The Deep is one of the more highly anticipated novellas of the year in the SF/F world due to the story's unique origins: the novella is inspired and takes its name from an afrofuturist (afrofantasy?) song of the same name by clipping - the band that includes Daveed Diggs, and has branched into SF/F in its songs more than a few times. In fact the original song actually earned its own Hugo nomination, featuring a fantasy world in which the children of pregnant African slaves thrown overboard during the slave trade morph into beings who can live under the sea and eventually come into conflict with surface dwellers. And the author who is adapting that song into this novella, Rivers Solomon, was twice a Campbell nominee for Best New Writer, with the powerful but tragic novel: The Unkindness of Ghosts. So yeah, it's got one hell of a pedigree.
The novella features that same origin concept, but is its own inspired story with the themes you would expect, and perhaps a few you wouldn't - themes of a people being thrown away, a people being forced to adapt, of the value of memories and history to a people that may be dying off/be split apart, and of one's self. It's a fascinating work, and well worth your time, making good on the promise of its pedigree.
Plot Summary: Yetu is the historian of her sea-dwelling people, the Wajinru. That role is is of utmost importance to her people, because aside from the historian, her people do not remember the events of the past - except for the yearly Remembrance, when the historian shares the memories of her people's past - of how they evolved from the children of pregnant mothers thrown overboard during the slave trade to what they are now, and the events that have happened since - with her people. But for Yetu, the role is nearly unbearable, as the memories of her ancestors constantly overwhelm her own self, making it hard for Yetu to know the difference between the past and present. And so, during the Remembrance, when the memories are passed along to her people, Yetu runs away before they can give the memories back. But as Yetu runs far away and encounters the two legged people on the surface, she'll find that her self may not be what she thought it was, and the value of history, even a painful history, may proof to be more to her than she ever thought.

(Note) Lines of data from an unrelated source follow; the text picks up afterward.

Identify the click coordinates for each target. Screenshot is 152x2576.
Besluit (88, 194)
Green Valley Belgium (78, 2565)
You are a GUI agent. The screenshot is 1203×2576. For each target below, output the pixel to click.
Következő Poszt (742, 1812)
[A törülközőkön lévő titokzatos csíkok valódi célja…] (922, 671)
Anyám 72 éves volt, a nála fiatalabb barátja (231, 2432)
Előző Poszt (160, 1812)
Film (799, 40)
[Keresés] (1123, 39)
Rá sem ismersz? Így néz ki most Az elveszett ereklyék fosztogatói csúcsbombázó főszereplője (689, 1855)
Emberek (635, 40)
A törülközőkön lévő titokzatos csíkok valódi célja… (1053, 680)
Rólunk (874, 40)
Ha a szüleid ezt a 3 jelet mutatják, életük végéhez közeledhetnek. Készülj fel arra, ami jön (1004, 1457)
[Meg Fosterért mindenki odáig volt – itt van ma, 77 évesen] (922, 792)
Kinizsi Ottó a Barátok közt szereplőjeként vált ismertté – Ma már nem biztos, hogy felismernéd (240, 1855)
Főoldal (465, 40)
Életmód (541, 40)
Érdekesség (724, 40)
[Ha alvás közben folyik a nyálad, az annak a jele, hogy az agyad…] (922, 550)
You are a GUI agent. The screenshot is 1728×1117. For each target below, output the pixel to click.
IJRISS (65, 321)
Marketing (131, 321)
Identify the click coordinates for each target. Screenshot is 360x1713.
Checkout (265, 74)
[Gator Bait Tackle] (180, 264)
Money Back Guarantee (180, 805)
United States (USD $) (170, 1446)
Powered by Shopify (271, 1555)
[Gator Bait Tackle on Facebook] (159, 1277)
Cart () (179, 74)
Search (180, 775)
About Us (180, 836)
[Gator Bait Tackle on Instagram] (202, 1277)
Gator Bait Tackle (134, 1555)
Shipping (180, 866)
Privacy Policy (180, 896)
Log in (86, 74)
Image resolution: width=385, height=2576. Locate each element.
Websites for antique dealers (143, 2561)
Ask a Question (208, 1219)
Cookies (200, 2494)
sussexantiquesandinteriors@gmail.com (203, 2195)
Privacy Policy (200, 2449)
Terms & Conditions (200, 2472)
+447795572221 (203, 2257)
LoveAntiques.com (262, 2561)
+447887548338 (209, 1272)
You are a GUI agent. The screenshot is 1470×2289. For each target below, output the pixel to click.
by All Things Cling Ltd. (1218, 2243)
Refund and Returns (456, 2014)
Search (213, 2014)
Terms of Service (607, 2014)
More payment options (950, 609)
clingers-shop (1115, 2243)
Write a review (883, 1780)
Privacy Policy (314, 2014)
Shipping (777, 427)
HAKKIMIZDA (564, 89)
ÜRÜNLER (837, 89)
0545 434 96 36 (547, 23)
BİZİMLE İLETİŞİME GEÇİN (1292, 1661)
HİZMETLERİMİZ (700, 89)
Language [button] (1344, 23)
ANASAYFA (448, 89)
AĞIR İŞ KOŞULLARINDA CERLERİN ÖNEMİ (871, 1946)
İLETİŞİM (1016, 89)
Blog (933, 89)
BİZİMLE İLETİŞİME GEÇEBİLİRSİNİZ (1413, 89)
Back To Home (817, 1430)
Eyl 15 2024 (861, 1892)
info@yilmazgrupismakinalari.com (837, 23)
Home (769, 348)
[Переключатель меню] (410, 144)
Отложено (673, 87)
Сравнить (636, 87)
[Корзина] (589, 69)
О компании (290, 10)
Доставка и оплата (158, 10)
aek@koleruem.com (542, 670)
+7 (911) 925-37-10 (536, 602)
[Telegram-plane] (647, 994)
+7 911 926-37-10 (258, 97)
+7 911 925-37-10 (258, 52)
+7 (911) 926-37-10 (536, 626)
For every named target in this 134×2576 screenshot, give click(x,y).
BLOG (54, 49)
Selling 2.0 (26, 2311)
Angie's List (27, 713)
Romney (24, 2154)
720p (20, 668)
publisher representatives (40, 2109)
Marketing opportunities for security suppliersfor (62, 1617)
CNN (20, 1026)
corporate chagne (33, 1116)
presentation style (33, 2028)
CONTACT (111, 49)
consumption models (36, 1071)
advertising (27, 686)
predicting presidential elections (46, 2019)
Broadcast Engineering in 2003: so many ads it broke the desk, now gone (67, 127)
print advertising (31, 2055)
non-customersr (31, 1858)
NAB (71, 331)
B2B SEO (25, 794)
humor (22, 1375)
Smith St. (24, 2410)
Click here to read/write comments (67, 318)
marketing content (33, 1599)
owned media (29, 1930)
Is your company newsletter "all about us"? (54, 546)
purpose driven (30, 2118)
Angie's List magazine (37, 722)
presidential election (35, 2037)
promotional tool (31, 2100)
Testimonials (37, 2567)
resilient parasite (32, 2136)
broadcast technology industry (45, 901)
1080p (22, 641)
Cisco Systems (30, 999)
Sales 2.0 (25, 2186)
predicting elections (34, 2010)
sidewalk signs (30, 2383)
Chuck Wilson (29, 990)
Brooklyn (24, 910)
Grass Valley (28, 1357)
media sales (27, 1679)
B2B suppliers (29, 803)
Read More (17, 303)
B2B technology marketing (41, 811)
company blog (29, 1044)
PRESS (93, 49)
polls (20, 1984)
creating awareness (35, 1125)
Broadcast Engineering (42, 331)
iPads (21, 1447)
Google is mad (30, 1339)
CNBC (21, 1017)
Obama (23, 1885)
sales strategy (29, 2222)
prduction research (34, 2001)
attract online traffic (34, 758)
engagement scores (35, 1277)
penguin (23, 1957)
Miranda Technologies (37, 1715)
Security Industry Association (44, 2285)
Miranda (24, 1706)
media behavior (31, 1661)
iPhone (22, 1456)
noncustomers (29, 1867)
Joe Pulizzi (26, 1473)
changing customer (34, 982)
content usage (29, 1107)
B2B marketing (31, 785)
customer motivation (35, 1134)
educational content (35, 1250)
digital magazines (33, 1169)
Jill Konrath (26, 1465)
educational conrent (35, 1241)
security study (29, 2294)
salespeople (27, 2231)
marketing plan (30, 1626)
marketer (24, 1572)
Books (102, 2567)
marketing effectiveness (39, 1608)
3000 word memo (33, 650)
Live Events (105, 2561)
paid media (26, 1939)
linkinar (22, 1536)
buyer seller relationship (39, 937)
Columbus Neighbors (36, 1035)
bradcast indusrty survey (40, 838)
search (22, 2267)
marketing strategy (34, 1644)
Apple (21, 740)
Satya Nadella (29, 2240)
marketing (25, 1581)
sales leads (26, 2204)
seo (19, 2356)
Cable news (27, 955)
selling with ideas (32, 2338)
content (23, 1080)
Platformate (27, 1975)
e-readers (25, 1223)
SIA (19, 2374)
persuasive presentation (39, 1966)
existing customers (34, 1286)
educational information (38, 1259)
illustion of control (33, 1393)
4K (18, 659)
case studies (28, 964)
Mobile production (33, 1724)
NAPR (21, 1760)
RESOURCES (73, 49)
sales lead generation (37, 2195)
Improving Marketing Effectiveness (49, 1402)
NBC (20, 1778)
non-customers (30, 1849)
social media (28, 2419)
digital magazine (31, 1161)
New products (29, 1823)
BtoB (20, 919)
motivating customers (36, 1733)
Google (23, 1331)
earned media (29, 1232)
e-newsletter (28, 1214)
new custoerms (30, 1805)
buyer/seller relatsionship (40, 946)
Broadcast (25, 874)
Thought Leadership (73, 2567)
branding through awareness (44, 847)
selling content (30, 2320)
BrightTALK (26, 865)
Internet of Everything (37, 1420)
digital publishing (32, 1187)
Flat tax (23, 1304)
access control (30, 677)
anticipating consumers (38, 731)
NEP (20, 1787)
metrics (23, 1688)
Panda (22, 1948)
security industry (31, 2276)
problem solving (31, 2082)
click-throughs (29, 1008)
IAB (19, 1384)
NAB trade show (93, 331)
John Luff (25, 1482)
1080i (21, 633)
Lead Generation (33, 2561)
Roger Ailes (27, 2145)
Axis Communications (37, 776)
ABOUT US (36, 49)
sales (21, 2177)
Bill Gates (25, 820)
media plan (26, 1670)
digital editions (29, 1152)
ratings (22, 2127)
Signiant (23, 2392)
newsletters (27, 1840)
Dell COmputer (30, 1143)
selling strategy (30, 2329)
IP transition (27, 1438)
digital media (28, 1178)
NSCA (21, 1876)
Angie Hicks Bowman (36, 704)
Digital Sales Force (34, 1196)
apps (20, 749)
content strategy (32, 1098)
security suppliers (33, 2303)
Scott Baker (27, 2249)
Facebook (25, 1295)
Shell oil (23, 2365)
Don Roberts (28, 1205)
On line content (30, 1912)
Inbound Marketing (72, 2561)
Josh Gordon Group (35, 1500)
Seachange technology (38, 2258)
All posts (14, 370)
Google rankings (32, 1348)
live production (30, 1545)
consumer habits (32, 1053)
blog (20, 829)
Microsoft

Thoughts: The Deep is, like Solomon's prior novel, extremely well written, allowing the story to showcase both the setting and the main character and her feelings, and to really hit hard on the themes of the story. I will say this - whereas the original song goes more overtly into the conflict between the surface dwellers (descendants of the slavers) and the Wajinru (descendants of the tossed overboard slaves), this novella focuses less on that conflict - which still has happened in the past - and more on the Wajinru themselves, and the meaning of their and others' histories to their self identities.
It's a fascinating story, told mainly (although there are some interludes focusing on the memories and history of the Wajinru people) from Yetu's perspective, and contrasting Yetu's perspective (history is agonizing, and the burden of the past ancestral history overwhelms her self to the point it feels like dying) with that of a surface dweller, the last of her people, who dreads the loss of her history one she is gone. And that contrast is made even further with Yetu's people, who try to have it both ways, remembering once a year through another while being able to let go of the past entirely for the rest of the time. It's a really interesting setup that makes some obvious analogies, but works really well. As does the romantic sideplot by the way, between two individuals of different people's trying to deal with such contrasts. I suspect if I had time, I could write a whole essay on what Solomon has done here, but I prefer not to do that - and really, you should read this yourselves to get the idea.